What I didn’t clock at the time — what I’m only really understanding now, writing this — is that the last year or so before the salad, he was basically running two households. His own life, his theater work, and then this: my parents’ paperwork, my sleep schedule, my plate of food. The life I was mentally blanking out on.
Sitting in that parka at 4am, running through my Strategio slides — that was me doing his job. The mattress could wait because I needed the chair, because I needed to be functional, because something had been installed in me over thirteen years about how you survive: you do the next thing, and then the thing after that.
When class began, a voice shot out in the silence. “Why is Ernie wearing a puffy jacket?” And in the glare of the ring light, I shot back, “Because I’m chatting to you from Antarctica.”
The joke didn’t land, 50 or so faces in boxes staring back at me in silence instead. It’s okay, a thought shot out to myself. We move forward. I’d internalized the solve mode. I just had to run it alone now.
Somewhere in Miami, Kareem is continuing his life.
We’re still amicable. We still have a house to split up, financially — Miami property moves slow and complicated, especially when neither of you is in any rush to make it real. I still do the occasional project for the theater he founded.

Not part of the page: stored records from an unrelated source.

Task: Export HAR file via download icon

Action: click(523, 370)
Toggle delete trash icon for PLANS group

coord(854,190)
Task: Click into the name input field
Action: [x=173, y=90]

So it’s not like I’ve lost the signal entirely. I just get the public version now — the things you’d find on Google, a press release, what made it into someone else’s recap. There’s a boyfriend. They have photos on Facebook — the kind that just appear, the algorithm deciding you needed to know this today, while you’re eating cereal or waiting for a Zoom to start. They’re good photos. They look happy.
In most of them, he’s forty pounds lighter.
Good for him — I mean that, genuinely, healthwise. But it’s a version of him I don’t recognize, which is its own specific thing to sit with. He became someone different after. I don’t know if that’s about me leaving or just about time, and I’m not sure the distinction matters.
The wettest day on record, a parka, an assembled chair, a Zoom call at 4:30am, me alone in a freezing condo full of other people’s crayon marks and a “Live, Laugh, Love” decal I still haven’t taken down. Somewhere in Miami, a person who used to hand me a plate of food when I forgot to eat doesn’t look like the person I remember anymore.
That’s what thirteen years becomes.
I’m still not sure what to do with that.